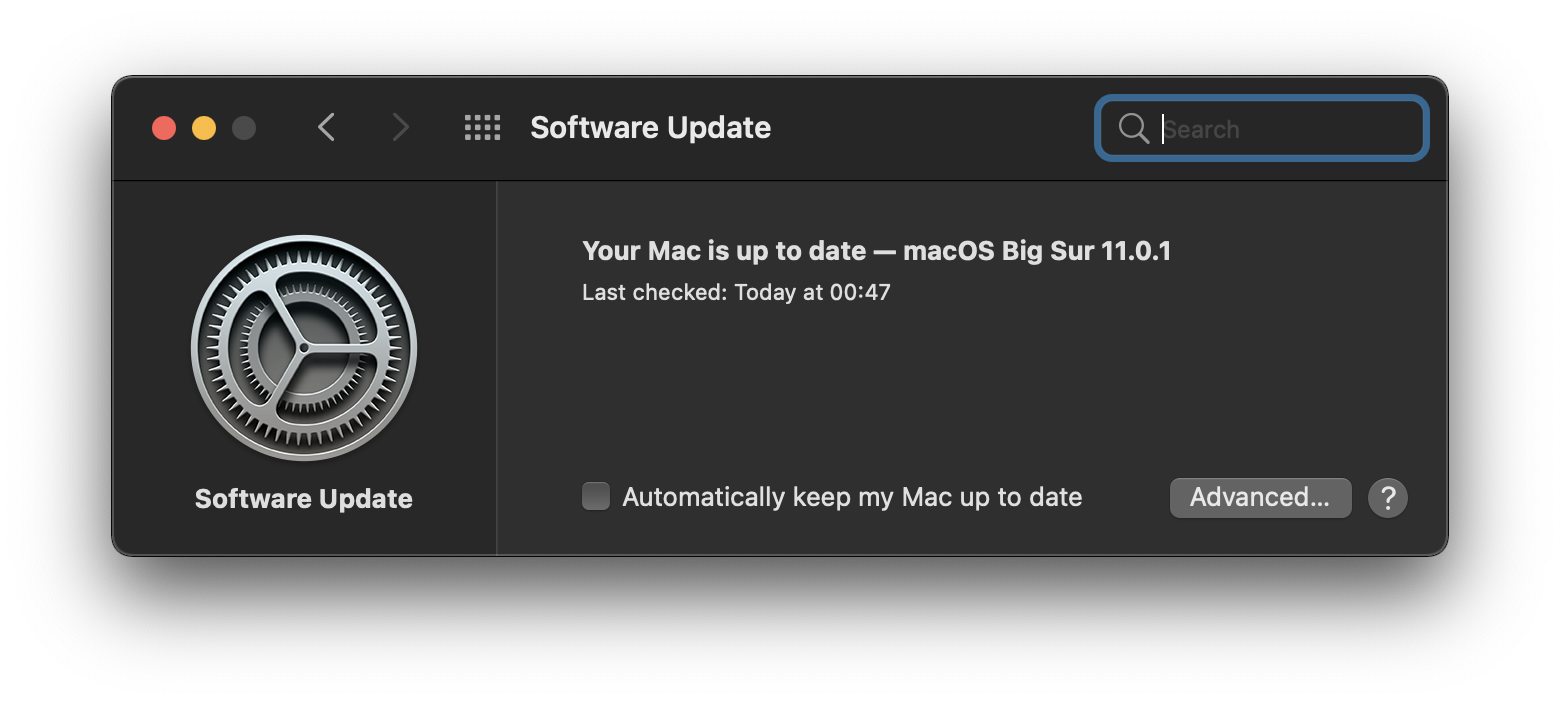Image resolution: width=1560 pixels, height=704 pixels.
Task: Minimize window using the yellow button
Action: [204, 128]
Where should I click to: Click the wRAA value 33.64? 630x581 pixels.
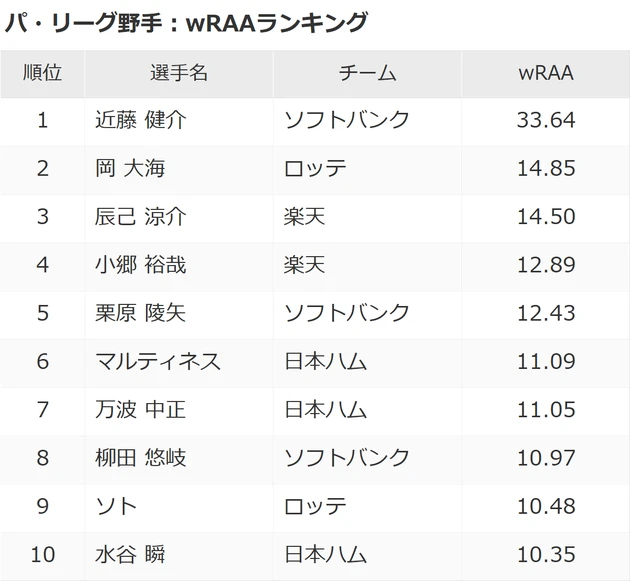pyautogui.click(x=546, y=120)
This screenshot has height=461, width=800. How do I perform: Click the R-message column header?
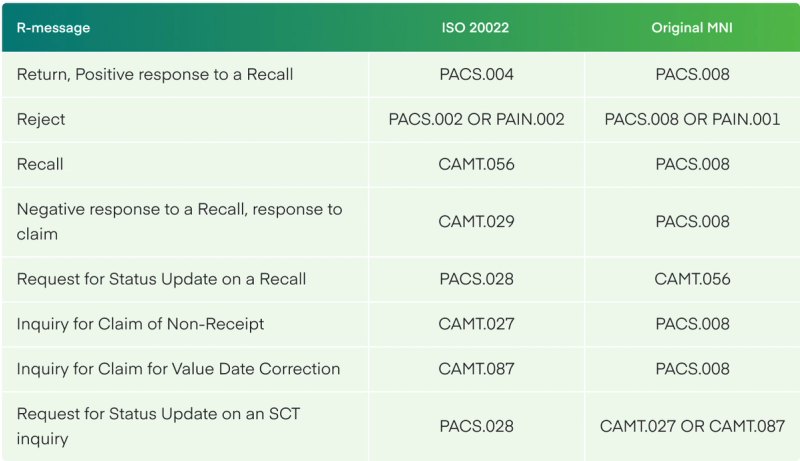point(53,28)
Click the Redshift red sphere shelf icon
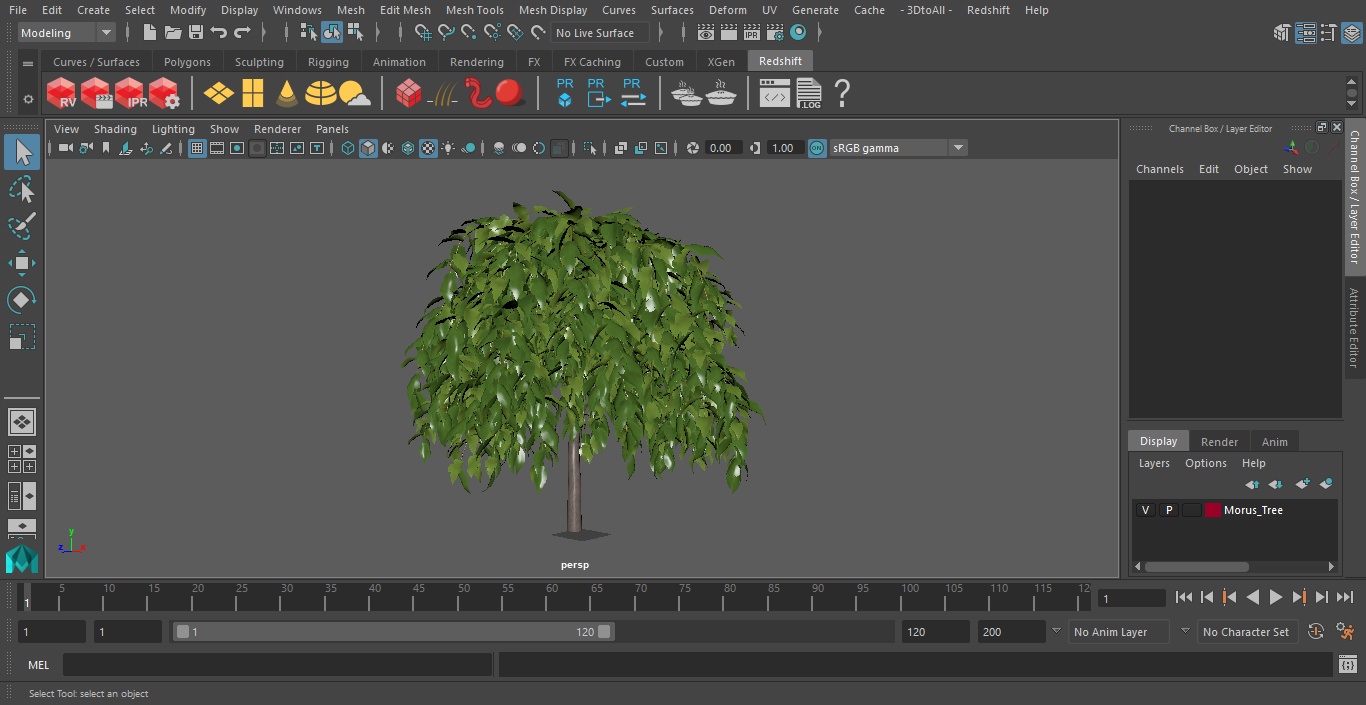 coord(510,94)
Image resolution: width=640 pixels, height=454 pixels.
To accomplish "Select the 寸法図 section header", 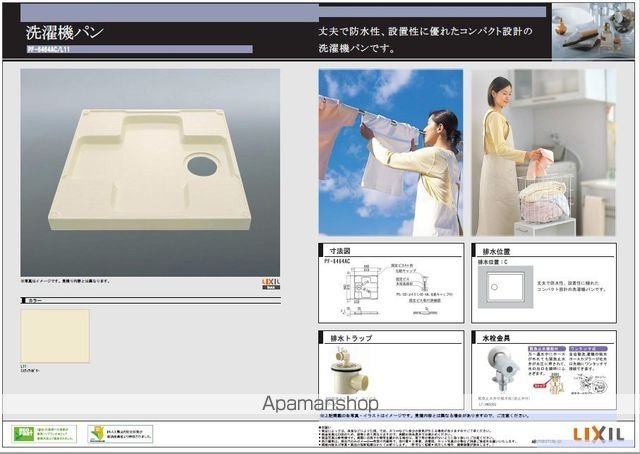I will click(340, 251).
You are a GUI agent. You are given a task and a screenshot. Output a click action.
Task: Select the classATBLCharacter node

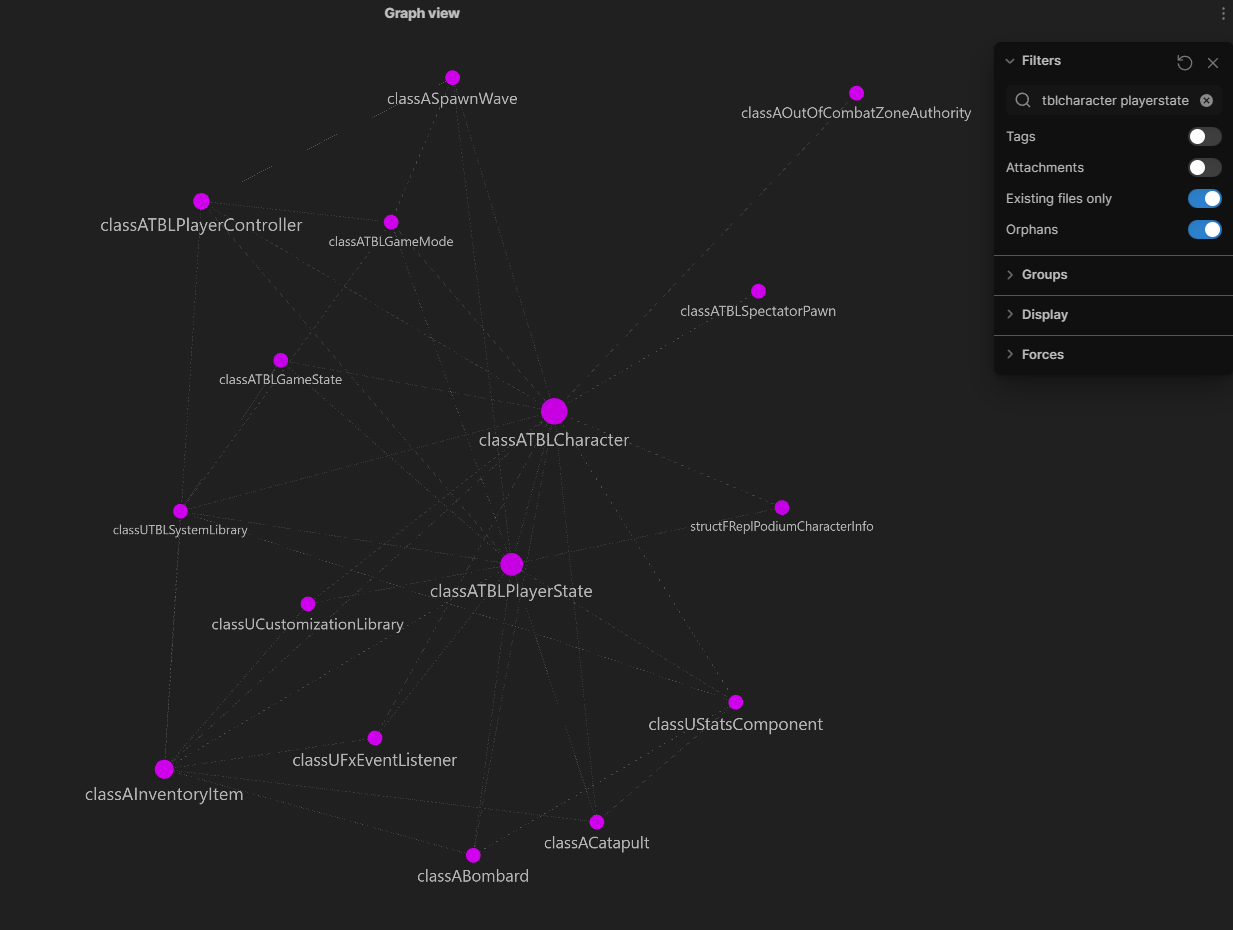554,410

====================

(WHAT YOU WILL DO)
Your copy should hold exactly the lines from the one that contains "You are a GUI" through the final line of the data, both ends included, and no pictures.

(RESPONSE TO THIS EXERCISE)
You are a GUI agent. You are given a task and a screenshot. Output a click action.
Task: Select the classATBLCharacter node

554,410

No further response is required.